### Task goal
Could you copy out every one of the items below word for word, with each line unchanged?

### Rows
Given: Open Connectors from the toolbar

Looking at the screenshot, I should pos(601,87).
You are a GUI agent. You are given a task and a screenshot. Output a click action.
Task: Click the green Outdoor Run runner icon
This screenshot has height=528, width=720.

### Written response
Given: Open Connectors from the toolbar

Looking at the screenshot, I should pos(601,87).
You are a GUI agent. You are given a task and a screenshot. Output a click action.
Task: Click the green Outdoor Run runner icon
This screenshot has height=528, width=720.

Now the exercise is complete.